According to this book, “the Haftar force, created and financed by the CIA in Chad, vanished into thin air with the help of the CIA shortly after the government was overthrown by Idriss Déby.” The book also cites a Congressional Research Service report of December 19, 1996 that the US government was providing financial and military aid to the LNSF and that a number of LNSF members were relocated to the United States.

This information is available to anyone who conducts even a cursory Internet search, but it has not been reported by the corporate-controlled media in the United States, except in the dispatch from McClatchy, which avoids any reference to the CIA. None of the television networks, busily lauding the “freedom fighters” of eastern Libya, has bothered to report that these forces are now commanded by a longtime collaborator of US intelligence services.

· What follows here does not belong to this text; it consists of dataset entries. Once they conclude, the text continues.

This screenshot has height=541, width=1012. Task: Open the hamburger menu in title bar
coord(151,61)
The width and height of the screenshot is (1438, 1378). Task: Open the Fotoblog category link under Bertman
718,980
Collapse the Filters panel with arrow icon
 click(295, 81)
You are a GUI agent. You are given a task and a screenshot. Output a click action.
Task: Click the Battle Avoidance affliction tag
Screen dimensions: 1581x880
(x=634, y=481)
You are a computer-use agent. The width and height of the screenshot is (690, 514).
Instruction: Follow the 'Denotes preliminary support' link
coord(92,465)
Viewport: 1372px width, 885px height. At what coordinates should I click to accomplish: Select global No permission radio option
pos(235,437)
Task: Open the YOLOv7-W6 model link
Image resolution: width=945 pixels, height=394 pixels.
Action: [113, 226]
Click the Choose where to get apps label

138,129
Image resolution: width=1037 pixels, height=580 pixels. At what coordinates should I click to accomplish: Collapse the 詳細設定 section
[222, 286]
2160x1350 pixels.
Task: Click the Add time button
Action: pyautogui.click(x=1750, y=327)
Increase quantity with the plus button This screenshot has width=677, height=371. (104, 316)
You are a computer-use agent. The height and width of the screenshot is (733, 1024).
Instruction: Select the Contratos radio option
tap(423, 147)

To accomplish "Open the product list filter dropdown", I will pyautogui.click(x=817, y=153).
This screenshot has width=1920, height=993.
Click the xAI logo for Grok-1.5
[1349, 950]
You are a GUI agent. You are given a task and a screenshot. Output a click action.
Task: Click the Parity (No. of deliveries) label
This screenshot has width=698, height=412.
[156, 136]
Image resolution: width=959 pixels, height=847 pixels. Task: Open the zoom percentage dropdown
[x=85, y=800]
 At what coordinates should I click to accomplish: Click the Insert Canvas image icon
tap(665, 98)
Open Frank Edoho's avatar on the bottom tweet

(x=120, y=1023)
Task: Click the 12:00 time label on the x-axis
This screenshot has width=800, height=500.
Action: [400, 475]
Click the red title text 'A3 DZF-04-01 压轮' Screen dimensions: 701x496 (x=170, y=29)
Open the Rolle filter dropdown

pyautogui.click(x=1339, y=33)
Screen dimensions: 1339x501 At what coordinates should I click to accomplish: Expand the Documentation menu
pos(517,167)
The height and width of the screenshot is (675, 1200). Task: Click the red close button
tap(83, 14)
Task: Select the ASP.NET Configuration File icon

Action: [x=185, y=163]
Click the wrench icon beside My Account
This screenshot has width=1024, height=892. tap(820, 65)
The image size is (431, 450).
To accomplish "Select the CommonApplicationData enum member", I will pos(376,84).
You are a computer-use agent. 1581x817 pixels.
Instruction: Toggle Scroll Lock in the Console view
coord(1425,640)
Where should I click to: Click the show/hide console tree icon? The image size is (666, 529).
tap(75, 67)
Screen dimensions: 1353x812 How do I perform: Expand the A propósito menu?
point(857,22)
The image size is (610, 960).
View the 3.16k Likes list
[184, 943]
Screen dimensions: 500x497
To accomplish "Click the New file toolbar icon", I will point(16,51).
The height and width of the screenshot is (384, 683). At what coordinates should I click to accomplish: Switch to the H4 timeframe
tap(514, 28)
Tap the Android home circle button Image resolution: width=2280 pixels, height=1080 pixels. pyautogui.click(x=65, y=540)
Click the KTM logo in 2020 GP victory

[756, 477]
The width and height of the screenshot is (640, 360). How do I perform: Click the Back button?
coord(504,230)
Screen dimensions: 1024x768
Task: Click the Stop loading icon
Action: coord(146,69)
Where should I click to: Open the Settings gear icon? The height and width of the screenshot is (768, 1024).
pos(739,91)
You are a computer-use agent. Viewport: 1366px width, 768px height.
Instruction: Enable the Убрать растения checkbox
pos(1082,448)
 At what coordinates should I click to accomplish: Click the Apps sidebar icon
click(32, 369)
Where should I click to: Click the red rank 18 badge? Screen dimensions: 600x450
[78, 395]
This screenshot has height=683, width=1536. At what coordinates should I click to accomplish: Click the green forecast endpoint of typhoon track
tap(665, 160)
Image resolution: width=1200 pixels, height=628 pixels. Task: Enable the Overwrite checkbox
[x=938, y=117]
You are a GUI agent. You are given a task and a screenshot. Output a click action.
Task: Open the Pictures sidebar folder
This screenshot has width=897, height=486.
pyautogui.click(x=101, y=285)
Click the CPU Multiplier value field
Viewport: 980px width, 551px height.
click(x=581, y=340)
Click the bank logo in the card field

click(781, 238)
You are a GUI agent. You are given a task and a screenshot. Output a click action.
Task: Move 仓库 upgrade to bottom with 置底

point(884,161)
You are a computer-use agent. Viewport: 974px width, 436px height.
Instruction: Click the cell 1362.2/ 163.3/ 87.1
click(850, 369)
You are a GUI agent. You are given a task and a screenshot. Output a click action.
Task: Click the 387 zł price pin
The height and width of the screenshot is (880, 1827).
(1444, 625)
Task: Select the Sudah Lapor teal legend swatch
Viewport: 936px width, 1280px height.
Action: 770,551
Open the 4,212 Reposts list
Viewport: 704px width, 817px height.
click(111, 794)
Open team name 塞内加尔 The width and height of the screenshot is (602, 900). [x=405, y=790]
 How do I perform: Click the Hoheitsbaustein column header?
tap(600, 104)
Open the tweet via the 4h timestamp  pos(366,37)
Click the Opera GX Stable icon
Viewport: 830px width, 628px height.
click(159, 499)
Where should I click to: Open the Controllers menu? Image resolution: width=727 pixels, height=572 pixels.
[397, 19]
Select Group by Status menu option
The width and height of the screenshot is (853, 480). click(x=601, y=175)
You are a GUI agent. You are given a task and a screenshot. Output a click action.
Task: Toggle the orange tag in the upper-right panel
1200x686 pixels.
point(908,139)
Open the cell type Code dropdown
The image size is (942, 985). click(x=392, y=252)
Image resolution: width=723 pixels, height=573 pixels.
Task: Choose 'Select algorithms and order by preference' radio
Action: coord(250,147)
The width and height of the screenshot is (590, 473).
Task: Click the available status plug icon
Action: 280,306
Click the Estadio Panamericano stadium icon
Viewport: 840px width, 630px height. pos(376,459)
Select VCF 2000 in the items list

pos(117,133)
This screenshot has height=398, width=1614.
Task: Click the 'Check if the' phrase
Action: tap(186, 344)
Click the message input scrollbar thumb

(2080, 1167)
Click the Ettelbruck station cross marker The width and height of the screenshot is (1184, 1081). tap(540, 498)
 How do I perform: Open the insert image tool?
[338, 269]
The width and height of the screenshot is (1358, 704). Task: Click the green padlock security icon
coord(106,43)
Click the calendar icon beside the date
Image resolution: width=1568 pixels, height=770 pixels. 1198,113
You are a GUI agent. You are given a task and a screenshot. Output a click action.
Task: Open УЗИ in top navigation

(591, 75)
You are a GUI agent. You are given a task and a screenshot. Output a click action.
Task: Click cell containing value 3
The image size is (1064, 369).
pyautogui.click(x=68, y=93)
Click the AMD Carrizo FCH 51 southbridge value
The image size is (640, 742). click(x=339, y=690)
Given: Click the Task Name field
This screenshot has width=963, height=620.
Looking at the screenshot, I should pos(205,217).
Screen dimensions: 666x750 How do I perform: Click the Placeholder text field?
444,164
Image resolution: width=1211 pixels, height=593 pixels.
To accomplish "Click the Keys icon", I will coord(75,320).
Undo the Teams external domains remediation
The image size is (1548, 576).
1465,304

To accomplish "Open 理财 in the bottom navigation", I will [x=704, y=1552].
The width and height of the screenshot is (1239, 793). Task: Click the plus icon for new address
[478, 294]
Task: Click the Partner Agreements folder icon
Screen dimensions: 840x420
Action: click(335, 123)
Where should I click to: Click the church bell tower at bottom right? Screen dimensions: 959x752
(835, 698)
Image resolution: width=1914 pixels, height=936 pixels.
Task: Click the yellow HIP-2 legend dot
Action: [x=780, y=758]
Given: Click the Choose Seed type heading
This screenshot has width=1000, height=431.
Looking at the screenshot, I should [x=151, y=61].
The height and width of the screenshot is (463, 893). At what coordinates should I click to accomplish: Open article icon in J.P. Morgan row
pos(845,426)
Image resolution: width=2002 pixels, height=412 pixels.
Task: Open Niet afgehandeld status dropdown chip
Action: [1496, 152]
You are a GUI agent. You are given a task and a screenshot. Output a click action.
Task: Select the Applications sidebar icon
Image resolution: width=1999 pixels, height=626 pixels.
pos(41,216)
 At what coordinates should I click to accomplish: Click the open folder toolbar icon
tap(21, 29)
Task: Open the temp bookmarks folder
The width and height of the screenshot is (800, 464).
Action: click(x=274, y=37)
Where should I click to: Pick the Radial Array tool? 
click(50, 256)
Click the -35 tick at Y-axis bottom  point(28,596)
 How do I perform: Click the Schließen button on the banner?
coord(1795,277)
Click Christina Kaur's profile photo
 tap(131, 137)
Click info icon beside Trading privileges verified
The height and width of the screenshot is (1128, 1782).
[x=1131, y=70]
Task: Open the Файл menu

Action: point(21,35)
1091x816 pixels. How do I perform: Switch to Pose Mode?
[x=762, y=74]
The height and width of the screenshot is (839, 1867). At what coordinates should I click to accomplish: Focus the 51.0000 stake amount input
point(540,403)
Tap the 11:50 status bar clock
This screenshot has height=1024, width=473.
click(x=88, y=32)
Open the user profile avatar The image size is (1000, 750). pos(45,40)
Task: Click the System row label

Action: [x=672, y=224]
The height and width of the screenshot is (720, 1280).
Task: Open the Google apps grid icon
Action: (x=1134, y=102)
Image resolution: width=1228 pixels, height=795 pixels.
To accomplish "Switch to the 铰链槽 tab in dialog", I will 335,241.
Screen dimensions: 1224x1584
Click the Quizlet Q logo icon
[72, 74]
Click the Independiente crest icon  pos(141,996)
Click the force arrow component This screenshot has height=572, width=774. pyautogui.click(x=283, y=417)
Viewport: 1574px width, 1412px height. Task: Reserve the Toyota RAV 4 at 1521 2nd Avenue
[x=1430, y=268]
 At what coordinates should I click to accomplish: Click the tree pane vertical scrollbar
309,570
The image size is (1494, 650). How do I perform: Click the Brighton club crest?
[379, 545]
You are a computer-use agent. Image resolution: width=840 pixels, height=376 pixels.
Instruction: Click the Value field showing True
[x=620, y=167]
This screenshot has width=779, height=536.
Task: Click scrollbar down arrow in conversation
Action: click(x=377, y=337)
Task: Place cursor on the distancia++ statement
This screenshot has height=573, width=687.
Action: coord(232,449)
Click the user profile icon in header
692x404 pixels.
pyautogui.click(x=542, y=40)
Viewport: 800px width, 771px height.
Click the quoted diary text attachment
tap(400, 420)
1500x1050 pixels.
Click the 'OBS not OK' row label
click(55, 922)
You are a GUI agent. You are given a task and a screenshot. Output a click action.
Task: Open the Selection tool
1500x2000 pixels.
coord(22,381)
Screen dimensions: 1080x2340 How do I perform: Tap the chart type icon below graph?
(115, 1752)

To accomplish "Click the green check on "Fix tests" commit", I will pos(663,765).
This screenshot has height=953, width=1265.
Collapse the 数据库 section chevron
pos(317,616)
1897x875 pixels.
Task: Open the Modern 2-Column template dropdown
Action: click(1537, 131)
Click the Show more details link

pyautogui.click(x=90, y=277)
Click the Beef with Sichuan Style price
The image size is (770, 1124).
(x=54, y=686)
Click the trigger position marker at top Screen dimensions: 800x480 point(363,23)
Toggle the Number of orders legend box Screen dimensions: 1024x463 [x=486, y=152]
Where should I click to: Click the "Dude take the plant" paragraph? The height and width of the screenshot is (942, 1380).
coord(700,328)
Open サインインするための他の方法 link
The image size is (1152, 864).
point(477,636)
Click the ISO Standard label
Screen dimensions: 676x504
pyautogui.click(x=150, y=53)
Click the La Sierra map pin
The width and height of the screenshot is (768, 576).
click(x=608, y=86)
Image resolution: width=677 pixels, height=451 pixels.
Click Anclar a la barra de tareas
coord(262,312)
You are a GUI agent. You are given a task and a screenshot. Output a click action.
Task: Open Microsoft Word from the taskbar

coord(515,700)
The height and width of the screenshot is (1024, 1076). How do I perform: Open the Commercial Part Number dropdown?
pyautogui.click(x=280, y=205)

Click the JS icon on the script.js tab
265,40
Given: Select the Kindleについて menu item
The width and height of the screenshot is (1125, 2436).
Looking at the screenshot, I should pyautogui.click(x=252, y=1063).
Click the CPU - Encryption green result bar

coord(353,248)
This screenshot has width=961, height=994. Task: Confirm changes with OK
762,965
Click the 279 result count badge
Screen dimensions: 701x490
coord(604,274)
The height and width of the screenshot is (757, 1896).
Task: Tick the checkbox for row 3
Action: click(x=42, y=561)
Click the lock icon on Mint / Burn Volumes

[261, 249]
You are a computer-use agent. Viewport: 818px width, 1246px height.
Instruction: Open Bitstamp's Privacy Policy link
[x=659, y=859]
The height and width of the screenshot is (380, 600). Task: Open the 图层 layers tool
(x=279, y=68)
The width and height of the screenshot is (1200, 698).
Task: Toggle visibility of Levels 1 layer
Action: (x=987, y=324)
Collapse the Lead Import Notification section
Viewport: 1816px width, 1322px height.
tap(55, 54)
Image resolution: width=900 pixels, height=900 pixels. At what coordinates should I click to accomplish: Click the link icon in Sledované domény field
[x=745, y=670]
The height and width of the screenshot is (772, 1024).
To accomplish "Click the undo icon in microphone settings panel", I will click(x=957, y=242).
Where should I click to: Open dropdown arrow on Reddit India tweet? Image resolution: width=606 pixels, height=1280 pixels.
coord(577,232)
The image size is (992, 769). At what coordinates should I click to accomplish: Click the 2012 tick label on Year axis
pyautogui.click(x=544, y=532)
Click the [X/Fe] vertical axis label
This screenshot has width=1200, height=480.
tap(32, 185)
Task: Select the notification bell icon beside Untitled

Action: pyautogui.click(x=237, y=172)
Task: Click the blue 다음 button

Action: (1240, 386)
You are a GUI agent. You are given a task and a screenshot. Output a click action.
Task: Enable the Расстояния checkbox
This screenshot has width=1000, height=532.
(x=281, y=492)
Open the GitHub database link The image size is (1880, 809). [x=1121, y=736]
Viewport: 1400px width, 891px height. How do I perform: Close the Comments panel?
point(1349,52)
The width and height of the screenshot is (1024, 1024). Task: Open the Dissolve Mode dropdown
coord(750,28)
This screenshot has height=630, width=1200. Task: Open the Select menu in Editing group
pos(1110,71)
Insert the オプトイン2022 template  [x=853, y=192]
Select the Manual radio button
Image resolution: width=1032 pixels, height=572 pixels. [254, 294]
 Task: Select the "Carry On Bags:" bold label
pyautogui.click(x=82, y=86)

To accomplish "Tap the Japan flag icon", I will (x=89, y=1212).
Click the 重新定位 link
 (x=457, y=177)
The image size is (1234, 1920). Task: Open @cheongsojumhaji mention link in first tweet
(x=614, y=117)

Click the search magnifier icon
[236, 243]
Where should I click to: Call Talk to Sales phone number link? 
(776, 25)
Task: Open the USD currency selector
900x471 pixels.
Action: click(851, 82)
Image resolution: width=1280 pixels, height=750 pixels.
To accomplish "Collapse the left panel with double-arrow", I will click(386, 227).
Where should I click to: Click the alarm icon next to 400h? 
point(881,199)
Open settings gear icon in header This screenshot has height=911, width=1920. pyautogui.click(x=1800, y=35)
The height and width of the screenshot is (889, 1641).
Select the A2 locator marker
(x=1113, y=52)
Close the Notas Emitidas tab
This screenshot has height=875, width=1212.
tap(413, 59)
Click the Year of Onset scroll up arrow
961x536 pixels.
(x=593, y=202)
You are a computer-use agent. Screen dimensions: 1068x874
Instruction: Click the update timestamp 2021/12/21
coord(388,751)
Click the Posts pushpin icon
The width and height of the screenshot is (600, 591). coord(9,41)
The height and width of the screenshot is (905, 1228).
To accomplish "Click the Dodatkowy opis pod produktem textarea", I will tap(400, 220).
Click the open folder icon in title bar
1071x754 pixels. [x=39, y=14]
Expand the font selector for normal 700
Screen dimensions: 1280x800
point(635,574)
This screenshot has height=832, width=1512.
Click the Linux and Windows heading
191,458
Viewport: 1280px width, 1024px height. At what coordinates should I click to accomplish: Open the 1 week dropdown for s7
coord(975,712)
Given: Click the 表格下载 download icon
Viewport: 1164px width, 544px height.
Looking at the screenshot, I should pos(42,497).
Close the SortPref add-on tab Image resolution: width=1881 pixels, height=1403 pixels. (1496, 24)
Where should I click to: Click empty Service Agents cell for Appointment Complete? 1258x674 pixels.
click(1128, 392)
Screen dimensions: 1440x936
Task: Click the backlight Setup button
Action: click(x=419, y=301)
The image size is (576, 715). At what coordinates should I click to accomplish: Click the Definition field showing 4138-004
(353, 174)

Nor have the liberal and “left” enthusiasts of the US-European intervention in Libya taken note. They are too busy hailing the Obama administration for its multilateral and “consultative” approach to war, supposedly so different from the unilateral and “cowboy” approach of the Bush administration in Iraq. That the result is the same—death and destruction raining down on the population, the trampling of the sovereignty and independence of a former colonial country—means nothing to these apologists for imperialism.

The role of Hifter, aptly described 15 years ago as the leader of a “contra-style group,” demonstrates the real class forces at work in the Libyan tragedy. Whatever genuine popular opposition was expressed in the initial revolt against the corrupt Gaddafi dictatorship, the rebellion has been hijacked by imperialism.

The US and European intervention in Libya is aimed not at bringing “democracy” and “freedom,” but at installing in power stooges of the CIA who will rule just as brutally as Gaddafi, while allowing the imperialist powers to loot the country’s oil resources and use Libya as a base of operations against the popular revolts sweeping the Middle East and North Africa.